1. The principle question which arises in these appeals is as to what is the true scope and correct purport of the expression "commodity in packaged form" under Section 2(b) of the Standards of Weights and Measures Act, 1976 (in short 'the Act). In Civil Appeal No. 1117 of 2010, the specific question is whether the sun glasses can be considered "pre-packed commodity" under Rule 2(l) of the Standards of Weights and Measures (Packaged Commodities) Rules, 1977 (in short 'the Rules). In the connected appeals, the product includes Titan watches, fixed wireless phones, sun glasses, electrical goods, home appliances, consumer electronics and Samsung Microwave Oven. The State of Maharashtra is the appellant in all these appeals.
2. For convenience, let us briefly state the facts in Civil Appeal No. 1117 of 2010. According to the respondent, he is engaged in the business of trading in sun glasses and has a counter on commission basis at Globus Stores, Bandra. On 17.10.2003, the Inspector of Legal Metrology/Appellant No. 2 herein visited the store and seized five Sun glasses belonging to the respondent and issued a seizure memo. At the time of search, it was explained to him that the sun glasses delivered to them were in polythene bags and some in individual openable pouches. According to them, sometimes, at the time of delivery, they are put in a pouch which is normally on display for the customers to identify for the purpose of purchase. It was also explained that the package, therefore, is only a package for protection or safety of the article. The value of sun glasses whether inside the package or outside the package does not alter if the package is opened nor does it undergo a perceptive modification on the package being opened? The testing of the sunglasses by the customer is for the purpose of determining whether he should purchase the same considering various sizes, designs, colours, aesthetic value, makes and companies and after trying and ascertaining the suitability, quality etc.
3. It is the grievance of the respondent that in spite of proper explanation, the Inspector/Appellant No. 2 seized the sun glasses for allegedly not declaring name and address of the manufacturer/month and year of manufacturing which is in violation of provisions of the Act and the Rules. It is the claim of the respondent that by force they were compelled to write a letter to the authorities for compounding the offence and directing them to pay Rs. 3,000/- as compounding fee by order dated 30.10.2003.
4. Aggrieved by the action of the appellant, the respondent preferred Writ Petition No. 120 of 2004, inter alia, for quashing of the seizure memo dated 17.10.2003 and also for the order dated 30.10.2003 for the payment of compounding fee. By order dated 05.05.2006, the High Court, by appreciating the submissions made on behalf of the respondent, allowed the writ petition holding that the sun glasses, whether it be a frame or glass is not a "pre-packed commodity" within the definition of the expression "pre-packed commodity" under Rule 2(l) of the Rules.

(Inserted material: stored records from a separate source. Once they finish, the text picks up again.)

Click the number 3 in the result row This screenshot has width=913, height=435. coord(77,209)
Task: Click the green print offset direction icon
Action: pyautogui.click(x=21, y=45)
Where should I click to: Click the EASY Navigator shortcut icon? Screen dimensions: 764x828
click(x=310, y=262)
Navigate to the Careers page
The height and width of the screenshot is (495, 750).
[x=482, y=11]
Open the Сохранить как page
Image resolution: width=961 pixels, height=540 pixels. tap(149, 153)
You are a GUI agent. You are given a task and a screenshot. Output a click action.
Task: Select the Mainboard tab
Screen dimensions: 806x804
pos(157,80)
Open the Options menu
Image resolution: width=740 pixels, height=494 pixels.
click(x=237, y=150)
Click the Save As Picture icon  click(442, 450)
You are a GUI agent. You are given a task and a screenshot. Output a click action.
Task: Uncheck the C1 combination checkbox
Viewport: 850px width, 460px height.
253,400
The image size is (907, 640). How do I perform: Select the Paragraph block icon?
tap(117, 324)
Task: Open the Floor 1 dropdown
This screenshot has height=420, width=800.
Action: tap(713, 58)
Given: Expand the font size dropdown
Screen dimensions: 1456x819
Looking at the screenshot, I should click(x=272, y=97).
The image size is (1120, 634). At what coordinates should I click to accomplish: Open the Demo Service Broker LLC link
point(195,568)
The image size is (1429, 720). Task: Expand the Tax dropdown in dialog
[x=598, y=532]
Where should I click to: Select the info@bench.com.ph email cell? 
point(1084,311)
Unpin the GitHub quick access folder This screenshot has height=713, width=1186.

Aggrieved by the said order of the High Court, the appellant-State preferred the present appeal by way of special leave petition.
5. It is the stand of the respondent that the Act brings in its purview not all the items which are kept in the package to protect or for other reasons but is limited to packaged commodity as defined under the Act, which are being sold by weights or measures or numbers, and which are being sold in a packed form without unpacking such packaged commodities at the time of sale and the sun glasses do not come within the ambit of definition of "commodity in packaged form" in terms of Section 2(b) of the Act nor under the purview of "pre-packed commodity" under Rule 2(l) of the Rules. It is also highlighted that sunglasses cannot be sold in the packaged condition without opening the packaging since the customer will buy only after comparing, trying it out for size and after checking its aesthetic value, the quality of glass and vision, looks etc and therefore, the sun glasses can never be and are not sold in packaged condition.
6. We are concerned about Section 2(b) of the Act and 2(l) of the Rules which read as under:- "2(b) "Commodity in packaged form" means commodity packaged, whether in any bottle, tin, wrapper or otherwise, in units suitable for sale, whether wholesale or retail." "2(l) "pre-packed commodity", means a commodity, which without the purchaser being present, is placed in a package of whatever nature, whether sealed or opened, so that the commodity contained therein has a pre-determined value and includes those commodities which could be taken out of the package for testing or examining or inspecting the commodity; Explanation I - Where, by reason merely of the opening of a package no alteration is caused to the value, quantity, nature or characteristic of the commodity contained therein, such commodity shall be deemed, for the purposes of these rules, to be a pre-packed commodity, for example, an electric bulb or fluorescent tube is a pre-packed commodity, even though the package containing it is required to be opened for testing the commodity. Explanation II. ......"
7. Considering the above definition, the High Court observed that the expression "pre-packaged commodity" would be applicable to:-(i) commodities which are packed, and(ii) the commodity packaged has a pre-determined value and(iii) that value cannot be altered without the package sold being opened at the time of sale, or(iv) the product undergoes a modification on being opened.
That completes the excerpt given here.